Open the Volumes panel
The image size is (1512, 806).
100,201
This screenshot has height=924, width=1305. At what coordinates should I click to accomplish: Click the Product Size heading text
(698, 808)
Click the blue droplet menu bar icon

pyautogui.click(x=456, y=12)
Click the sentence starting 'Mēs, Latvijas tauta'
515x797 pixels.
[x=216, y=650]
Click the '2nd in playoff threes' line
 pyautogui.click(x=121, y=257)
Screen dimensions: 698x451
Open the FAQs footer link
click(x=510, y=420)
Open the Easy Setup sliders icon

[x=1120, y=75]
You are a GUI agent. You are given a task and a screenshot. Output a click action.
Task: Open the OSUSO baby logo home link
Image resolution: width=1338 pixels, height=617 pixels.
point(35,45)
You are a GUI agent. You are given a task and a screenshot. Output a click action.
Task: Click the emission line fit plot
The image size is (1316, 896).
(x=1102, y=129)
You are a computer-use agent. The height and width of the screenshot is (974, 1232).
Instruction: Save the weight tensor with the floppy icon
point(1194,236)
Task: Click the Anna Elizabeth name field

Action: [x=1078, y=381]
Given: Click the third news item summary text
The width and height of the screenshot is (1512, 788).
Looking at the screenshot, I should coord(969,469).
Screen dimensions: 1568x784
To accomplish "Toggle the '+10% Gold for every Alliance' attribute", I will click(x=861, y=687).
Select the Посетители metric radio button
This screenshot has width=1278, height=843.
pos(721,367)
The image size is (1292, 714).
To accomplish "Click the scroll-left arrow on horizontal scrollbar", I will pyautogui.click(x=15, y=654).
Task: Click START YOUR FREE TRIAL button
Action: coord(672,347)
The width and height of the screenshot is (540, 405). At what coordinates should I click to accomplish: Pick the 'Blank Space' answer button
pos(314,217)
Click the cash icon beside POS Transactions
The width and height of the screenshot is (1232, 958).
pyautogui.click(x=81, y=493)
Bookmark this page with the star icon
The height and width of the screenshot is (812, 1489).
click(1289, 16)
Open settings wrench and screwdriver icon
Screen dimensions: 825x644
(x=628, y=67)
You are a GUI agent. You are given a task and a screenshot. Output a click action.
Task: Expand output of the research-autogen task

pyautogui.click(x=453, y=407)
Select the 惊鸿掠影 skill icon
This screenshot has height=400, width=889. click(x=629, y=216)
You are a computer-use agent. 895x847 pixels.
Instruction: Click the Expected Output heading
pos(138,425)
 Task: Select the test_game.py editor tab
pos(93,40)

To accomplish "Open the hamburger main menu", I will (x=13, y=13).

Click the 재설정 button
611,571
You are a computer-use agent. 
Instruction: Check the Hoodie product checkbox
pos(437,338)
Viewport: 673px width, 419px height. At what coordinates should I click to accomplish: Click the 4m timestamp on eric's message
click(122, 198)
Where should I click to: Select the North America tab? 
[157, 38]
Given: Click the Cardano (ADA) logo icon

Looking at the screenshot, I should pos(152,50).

-.-.-

**Task statement**
Retype the entries from the line containing "Select the 惊鸿掠影 skill icon" through the end of the entries, including both of those lines.

**Output below**
Select the 惊鸿掠影 skill icon
This screenshot has height=400, width=889. click(x=629, y=216)
You are a computer-use agent. 895x847 pixels.
Instruction: Click the Expected Output heading
pos(138,425)
 Task: Select the test_game.py editor tab
pos(93,40)

To accomplish "Open the hamburger main menu", I will (x=13, y=13).

Click the 재설정 button
611,571
You are a computer-use agent. 
Instruction: Check the Hoodie product checkbox
pos(437,338)
Viewport: 673px width, 419px height. At what coordinates should I click to accomplish: Click the 4m timestamp on eric's message
click(122, 198)
Where should I click to: Select the North America tab? 
[157, 38]
Given: Click the Cardano (ADA) logo icon

Looking at the screenshot, I should pos(152,50).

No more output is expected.